Format the material below as a Markdown table with the columns Row and Line, running from the line containing "is (450, 750)." through the end of the material, with both ends included and blank lines omitted. Leave the pictures out of your answer.

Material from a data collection

━━━

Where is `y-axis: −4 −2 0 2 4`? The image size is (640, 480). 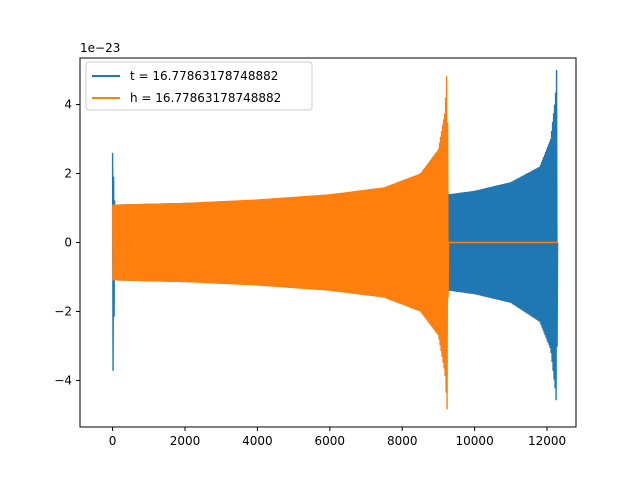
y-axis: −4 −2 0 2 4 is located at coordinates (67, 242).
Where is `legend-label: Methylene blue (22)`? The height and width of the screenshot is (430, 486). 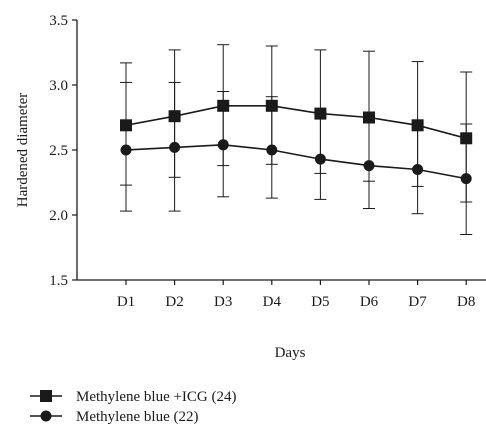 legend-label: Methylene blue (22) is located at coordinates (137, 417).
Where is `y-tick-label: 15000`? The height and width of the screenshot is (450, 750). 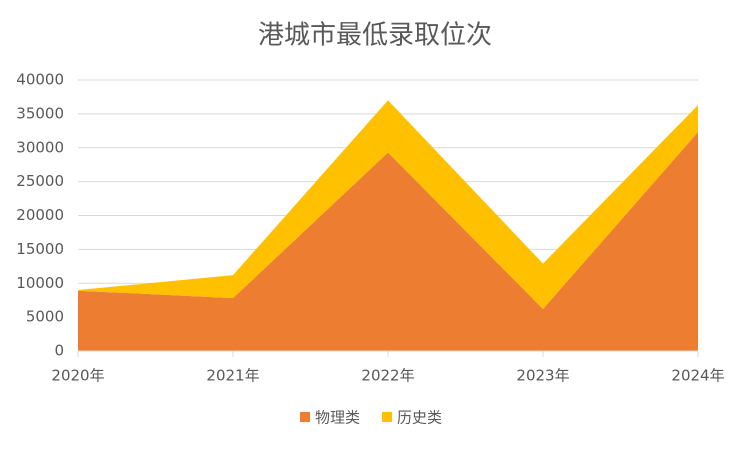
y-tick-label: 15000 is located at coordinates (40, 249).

━━━

COMPLETED TASK:
| Row | Line |
|---|---|
| 1 | Where is `y-tick-label: 15000`? The height and width of the screenshot is (450, 750).  |
| 2 | y-tick-label: 15000 is located at coordinates (40, 249). |